No dia 20 de abril, Fogaça publicou um vídeo em seu perfil numa rede social fazendo uma denúncia de que a Guarda Civil Metropolitana teria impedido a entrega de comida, “porque estava fazendo sujeira”. O post teve mais de 350 mil visualizações e 75 mil curtidas.

No mesmo dia, diz que recebeu uma ligação de um responsável pela guarda pedindo desculpas. No seguinte, afirma que foi a vez de o governador entrar em contato com ele. “O Doria veio falar que não era culpa dele, porque ele é da Polícia Militar. E eu falei:‘Ô, Doria, desculpa, mas você é governador do estado, então você que esteja alinhado com o prefeito. Agora, não poder dar comida para quem tá morrendo de fome, é um pouco demais, né?’”.

“Eu sou roqueiro antes de ser cozinheiro. E o rock me trouxe algo muito visceral e comportamental em relação às questões da vida, da sociedade em que a gente vive. Sempre me identifiquei com as letras de contestação, de não se acomodar”, segue. Ele conta que a banda Oitão é um “espelho da sociedade”. “Não é uma rebeldia sem causa. É mais contestação mesmo. Não falamos muito de coisas bonitinhas, mas sim do que aperta o calo”.

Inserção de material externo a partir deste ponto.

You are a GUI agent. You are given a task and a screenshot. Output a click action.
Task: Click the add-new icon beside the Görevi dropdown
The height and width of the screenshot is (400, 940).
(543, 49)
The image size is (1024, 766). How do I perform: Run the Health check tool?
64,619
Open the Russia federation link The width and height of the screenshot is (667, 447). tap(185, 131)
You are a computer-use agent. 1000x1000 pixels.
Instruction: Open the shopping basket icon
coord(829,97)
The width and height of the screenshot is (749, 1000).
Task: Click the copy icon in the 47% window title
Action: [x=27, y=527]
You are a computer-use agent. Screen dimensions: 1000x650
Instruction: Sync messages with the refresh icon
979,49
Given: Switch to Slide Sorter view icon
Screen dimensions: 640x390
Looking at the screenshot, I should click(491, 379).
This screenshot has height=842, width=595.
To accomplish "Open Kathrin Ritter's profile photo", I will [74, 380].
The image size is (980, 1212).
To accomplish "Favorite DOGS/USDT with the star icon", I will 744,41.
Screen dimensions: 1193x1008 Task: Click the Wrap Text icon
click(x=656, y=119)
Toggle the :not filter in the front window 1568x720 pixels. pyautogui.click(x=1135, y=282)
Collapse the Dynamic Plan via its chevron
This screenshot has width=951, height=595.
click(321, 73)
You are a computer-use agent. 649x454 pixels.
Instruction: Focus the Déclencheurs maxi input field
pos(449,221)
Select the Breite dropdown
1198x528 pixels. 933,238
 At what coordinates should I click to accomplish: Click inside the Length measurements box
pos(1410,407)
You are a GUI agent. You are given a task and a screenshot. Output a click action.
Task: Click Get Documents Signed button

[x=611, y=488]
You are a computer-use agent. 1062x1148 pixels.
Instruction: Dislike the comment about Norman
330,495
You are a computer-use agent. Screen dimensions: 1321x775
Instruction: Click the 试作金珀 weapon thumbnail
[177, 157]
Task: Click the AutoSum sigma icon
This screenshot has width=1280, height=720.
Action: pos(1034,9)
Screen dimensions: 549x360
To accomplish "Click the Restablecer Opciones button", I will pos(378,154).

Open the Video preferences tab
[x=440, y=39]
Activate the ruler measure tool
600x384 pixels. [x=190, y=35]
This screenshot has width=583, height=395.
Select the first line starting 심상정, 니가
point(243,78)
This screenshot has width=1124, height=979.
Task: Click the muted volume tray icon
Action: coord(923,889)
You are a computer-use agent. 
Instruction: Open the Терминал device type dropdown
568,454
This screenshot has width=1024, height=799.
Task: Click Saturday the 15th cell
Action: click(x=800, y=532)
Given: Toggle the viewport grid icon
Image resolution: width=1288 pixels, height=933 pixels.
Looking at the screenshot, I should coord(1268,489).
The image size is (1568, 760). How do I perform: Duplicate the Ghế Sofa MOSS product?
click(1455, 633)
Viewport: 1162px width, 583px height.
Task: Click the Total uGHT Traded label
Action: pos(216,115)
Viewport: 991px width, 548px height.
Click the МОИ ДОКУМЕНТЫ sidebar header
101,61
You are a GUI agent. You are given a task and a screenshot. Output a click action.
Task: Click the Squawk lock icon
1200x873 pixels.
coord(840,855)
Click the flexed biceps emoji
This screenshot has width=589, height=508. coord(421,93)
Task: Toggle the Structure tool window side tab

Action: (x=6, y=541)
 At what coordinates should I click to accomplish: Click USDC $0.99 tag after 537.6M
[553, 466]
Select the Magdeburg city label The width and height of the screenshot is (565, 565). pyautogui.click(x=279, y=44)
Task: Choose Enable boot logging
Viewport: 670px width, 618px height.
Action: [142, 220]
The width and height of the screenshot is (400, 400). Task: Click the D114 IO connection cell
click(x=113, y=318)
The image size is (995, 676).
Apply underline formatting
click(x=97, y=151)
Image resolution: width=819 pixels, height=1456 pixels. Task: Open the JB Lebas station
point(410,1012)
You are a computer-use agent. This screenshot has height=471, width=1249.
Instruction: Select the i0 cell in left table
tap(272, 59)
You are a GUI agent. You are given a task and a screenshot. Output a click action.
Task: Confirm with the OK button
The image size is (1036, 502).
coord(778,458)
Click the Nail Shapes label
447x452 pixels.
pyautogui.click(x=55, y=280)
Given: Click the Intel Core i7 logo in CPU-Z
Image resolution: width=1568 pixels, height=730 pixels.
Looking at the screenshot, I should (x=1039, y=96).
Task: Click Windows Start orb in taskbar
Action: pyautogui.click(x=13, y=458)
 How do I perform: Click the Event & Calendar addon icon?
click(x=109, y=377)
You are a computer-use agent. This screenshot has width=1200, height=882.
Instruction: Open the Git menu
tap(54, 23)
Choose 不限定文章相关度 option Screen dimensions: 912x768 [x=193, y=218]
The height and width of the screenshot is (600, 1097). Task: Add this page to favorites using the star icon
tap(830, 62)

Fogaça conversou com a coluna por chamada de vídeo na área externa de uma das unidades do Sal. Ele vestia um moletom preto da Oitão, com duas correntes de prata aparentes. Em dois momentos da conversa, entrou no salão do restaurante. No primeiro, Fogaça fez um tour pelo ambiente. Logo na entrada, chamou a atenção para um pôster de um cozinheiro, com uma caveira, segurando uma faca e um rolo de massa com os braços cruzados em x —“esse aqui sou eu depois da outra vida [risos]”.

No segundo, quis mostrar o desenho de um moletom com o logo da Oitão que um funcionário vestia. A cada dois meses, a banda lançará um single, acompanhado de um clipe, e produtos relacionados à faixa.

A próxima será “Proteste”, que chegará nas plataformas digitais no dia 5 de junho. Na semana seguinte, será lançado o clipe. A letra da canção, ele diz, foi feita há oito anos, mas ficou guardada na gaveta. Fogaça explica que as músicas da banda não são direcionadas a um governo específico, mas “à política em si”. Por outro lado, ele critica a “guerra política” no governo federal, que está interferindo e “atrapalhando” no combate à pandemia.

“Quando tudo isso acabar, quem é uma pessoa do mal vai continuar sendo um filha da puta do mal. Quem é uma pessoa do bem, que tem valores e princípios, como eu por exemplo, quem tiver uma coisa boa no coração, vai pensar, vai redescobrir coisas nessa pandemia e vai seguir com elas depois”, reflete Fogaça.

“Uma coisa boa disso, se é que a gente consegue aproveitar alguma coisa nesse caos, é que eu pude dar dez passos para trás. Tenho uma vida muito corrida. Trabalho, vou pra lá, vou pra cá, gravo, viajo, e acabo não tendo tempo para mim muitas vezes. Agora é saber equilibrar o seu tempo e ver o que é realmente importante. O menos, é mais. Sempre falo isso.”